The risk factors for fractures are incompletely understood. An outstanding question concerns the optimal amount of dietary calcium needed to minimise the risk of fracture.
We examined the associations of dietary calcium and other nutrients with self-reported fracture risk in a prospective cohort study. Nutrient intakes were estimated using a semi-quantitative food-frequency questionnaire administered at recruitment.

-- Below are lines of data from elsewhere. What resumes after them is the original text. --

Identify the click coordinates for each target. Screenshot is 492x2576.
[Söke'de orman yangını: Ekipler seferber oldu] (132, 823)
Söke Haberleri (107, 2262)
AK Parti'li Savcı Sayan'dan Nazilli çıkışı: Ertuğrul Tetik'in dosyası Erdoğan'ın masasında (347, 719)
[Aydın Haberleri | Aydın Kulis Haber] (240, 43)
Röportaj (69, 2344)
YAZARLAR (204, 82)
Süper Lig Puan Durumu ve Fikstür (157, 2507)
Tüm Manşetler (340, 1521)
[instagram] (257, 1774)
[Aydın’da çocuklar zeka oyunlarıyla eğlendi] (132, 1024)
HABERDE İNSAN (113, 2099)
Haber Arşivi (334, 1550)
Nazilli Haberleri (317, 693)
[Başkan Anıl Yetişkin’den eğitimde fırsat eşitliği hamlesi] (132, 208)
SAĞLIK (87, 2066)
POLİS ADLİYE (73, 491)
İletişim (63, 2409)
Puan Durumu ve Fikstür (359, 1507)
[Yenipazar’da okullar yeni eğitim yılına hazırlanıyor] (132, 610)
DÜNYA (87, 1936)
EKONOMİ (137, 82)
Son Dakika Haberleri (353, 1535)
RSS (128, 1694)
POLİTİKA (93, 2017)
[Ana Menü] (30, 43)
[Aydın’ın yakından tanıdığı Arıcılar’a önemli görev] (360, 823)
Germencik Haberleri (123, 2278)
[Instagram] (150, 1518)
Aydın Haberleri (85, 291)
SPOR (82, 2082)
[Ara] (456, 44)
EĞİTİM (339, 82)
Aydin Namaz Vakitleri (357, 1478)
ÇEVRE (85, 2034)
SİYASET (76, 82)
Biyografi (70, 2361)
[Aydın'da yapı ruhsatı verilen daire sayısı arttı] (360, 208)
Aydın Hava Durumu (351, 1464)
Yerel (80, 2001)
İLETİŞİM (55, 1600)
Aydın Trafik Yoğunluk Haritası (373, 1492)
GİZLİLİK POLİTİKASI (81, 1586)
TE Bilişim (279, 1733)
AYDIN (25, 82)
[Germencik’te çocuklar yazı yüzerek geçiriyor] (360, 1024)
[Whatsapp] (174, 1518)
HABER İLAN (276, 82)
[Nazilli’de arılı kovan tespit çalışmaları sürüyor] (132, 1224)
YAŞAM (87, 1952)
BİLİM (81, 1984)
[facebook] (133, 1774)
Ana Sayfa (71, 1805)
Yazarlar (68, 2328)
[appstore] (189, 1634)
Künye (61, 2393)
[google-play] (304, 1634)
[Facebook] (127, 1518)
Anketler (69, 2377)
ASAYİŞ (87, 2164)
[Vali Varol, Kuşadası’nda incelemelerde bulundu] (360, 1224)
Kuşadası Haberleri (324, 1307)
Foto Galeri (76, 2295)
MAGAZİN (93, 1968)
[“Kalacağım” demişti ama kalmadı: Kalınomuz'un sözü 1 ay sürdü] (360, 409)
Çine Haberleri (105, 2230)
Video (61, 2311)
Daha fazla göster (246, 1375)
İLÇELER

A total of 26 749 women and 7947 men aged 20–89 years.
Over an average of 5.2 years of follow-up, 1555 women and 343 men reported one or more fractures, 72% of these resulting from a fall. Among women, fracture risk was higher at lower calcium intakes, with a relative risk of 1.75 (95% confidence interval (CI) 1.33–2.29) among women with a calcium intake of < 525 mg day− 1 compared with women with a calcium intake of at least 1200 mg day− 1 (test for linear trend, P < 0.001). The association of dietary calcium with fracture risk was stronger among women aged under 50 years at recruitment than among women aged 50 and above. Dietary calcium intake was not associated with fracture risk in men. Fracture risk was not related to the dietary intake of any other nutrient examined.
In this population, women with a low dietary calcium intake had an increased risk of bone fracture, and this association was more marked among younger women than among older women.